2025 Program at a Glance - FMS: the Future of Memory and Storage

08:00 AM to 05:00 PM

Open REG: Registration

Main Lobby (Santa Clara Convention Center, First Floor)

Track: General Events

General Event Description:

Registration for August 4, 2025 Professional Development Series and August 5-7, 2025 FMS Conference.

01:00 PM to 02:45 PM

PRO PDSA1: Memory-Centric Computing (Part 1): Fundamental Techniques

Room 209 (Meeting Rooms SCCC Floor 2)

Track: Professional Development Series (Pre-Conference)

Speakers:

Onur Mutlu, Professor of Computer Science, ETH Zurich

Onur Mutlu is a Professor of Computer Science at ETH Zurich. He previously held the William D. and Nancy W. Strecker Early Career Professorship at Carnegie Mellon University and was a Visiting Professor at Stanford University. He started the Computer Architecture Group at Microsoft Research (2006-2009) before joining CMU. He has held product, research and consulting/visiting positions at various companies, including Intel Corporation, Advanced Micro Devices, VMware, Google. He has performed significant consulting work for various companies and institutions. Many techniques Onur, with his group and collaborators, has invented over the years have largely influenced industry and have been widely employed in commercial microprocessors and memory & storage systems (including both DRAM and NAND flash memories and controllers, as well as microprocessor and accelerator memory hierarchies) used daily by hundreds of millions of people.
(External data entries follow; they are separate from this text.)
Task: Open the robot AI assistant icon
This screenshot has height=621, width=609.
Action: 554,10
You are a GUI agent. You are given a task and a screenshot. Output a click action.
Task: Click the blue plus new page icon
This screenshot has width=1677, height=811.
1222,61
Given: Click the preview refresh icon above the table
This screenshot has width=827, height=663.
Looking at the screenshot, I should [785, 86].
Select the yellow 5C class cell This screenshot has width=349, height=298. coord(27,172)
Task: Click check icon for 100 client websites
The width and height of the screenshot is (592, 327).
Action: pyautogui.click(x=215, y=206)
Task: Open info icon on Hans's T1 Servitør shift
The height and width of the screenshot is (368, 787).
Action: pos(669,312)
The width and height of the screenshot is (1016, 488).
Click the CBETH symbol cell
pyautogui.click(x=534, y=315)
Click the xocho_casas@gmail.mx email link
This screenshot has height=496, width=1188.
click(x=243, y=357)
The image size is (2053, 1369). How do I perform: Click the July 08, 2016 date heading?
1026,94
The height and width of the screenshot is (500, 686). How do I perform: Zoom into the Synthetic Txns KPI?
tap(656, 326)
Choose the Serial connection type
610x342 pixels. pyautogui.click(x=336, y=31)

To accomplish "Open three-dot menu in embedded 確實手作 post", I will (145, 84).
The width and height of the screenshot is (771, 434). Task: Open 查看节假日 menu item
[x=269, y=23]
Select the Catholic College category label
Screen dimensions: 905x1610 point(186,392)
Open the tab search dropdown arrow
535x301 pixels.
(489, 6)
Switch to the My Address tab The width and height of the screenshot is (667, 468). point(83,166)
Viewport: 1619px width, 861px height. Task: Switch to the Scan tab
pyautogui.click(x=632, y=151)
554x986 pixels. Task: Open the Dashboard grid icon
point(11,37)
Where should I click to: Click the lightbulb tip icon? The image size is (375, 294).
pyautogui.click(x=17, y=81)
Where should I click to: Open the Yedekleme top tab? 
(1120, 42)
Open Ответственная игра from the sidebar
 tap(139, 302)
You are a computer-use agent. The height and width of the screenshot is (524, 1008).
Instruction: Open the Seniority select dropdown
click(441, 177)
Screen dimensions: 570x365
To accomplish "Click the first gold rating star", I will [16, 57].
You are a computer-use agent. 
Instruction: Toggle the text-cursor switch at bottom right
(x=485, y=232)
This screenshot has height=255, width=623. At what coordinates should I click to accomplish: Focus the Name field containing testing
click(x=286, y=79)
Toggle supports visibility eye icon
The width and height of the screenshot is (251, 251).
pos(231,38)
Pre-Con Seminar Description:

This short course (consisting of two sessions, which can be taken independently of each other) covers some major ideas and techniques in modern computing platforms and applications, with a special focus on the design of the memory (and storage) system (using a cross-layer approach that spans systems, applications, software, and hardware). The first session of the two-part course enables the attendees to develop a rigorous approach in memory systems and memory-centric computing systems and gets them ready to develop methods to solve data movement and memory bottleneck problems. The major focus is on memory-centric computing, including processing near memory (PnM), processing in memory (PiM), and processing using memory (PuM) systems and techniques, to enable fundamentally higher performance, energy-efficient, and scalable systems. Both main memory and storage will be examined, with the goal of greatly improving the performance and efficiency of major workloads, such as ML/AI workloads, large language models, (LLMs), graph analytics, databases, video analytics, data analytics.

PRO PDSB1: DRAM for AI – HBM and What’s Next

Room 203 (Meeting Rooms SCCC Floor 2)

Track: Professional Development Series (Pre-Conference)

Speakers:

Marc Greenberg, Principal/CEO, Marc Greenberg Consulting

Marc Greenberg is an independent consultant in memory, semiconductor and IP. Marc currently serves as VP of Product for Cassia.ai, an AI IP company, as vice-chair of an undisclosed task group at JEDEC, and as advisor to several other companies. Marc was responsible for product management of HBM and other memory and storage IP products at Denali, Cadence and Synopsys for 20 years out of a 30-year career in semiconductor and IP. Marc has a master's degree in Electronics from the University of Edinburgh in Scotland.

Pre-Con Seminar Description:

High Bandwidth Memory (HBM) is a critical technology in many processors running the latest LLMs and Generative Artificial Intelligence applications. In this PDS tutorial we will cover the case for both existing and novel techniques for interfacing DRAM such as HBM to the predominantly non-Von-Neumann compute architectures found in GPU/NPU/TPU (collectively, xPU). Attendees will learn the key aspects of HBM, including its history, architecture, and market trends, as well as a brief comparison to other popular DRAM memory types such as DDR, LPDDR, and GDDR. We'll use this foundation to discuss AI processor architectures and how they use DRAM including the impact of arithmetic intensity, quantization and sparsity on DRAM access. Finally we'll cover architectural techniques for improving memory access in AI applications ("breaking the memory wall"), including improving bandwidth, moving compute closer to RAM and moving RAM closer to compute. Takeaways from this session: - Understand the internal structure of HBM and how it evolved to be the memory of choice for datacenter AI applications - Understand the complex relationships between memory and compute in AI - Learn how the architecture of xPUs drive DRAM selection - Understand the techniques used to optimize the interaction between compute and memory in AI - See how evolving memory architectures will shape AI processors in the future

PRO PDSC1: DRAM Part 1: Fundamentals, From Cells to Modules

Room 204 (Meeting Rooms SCCC Floor 2)

Track: Professional Development Series (Pre-Conference)

Speakers:

Bill Gervasi, Principal Memory Solutions Architect, Monolithic Power Systems

Mr. Gervasi has nearly 5 decades of experience in high speed memory subsystem definition, design, and product development. He piloted the definition of Double Data Rate SDRAM since its earliest inception, authoring the first standard specification, and created the Automotive SSD standard. With MPS, Bill is driving some of the memory and storage system management mechanisms for a post-quantum world. He received the JEDEC Technical Excellence award, their highest honor, in 2020.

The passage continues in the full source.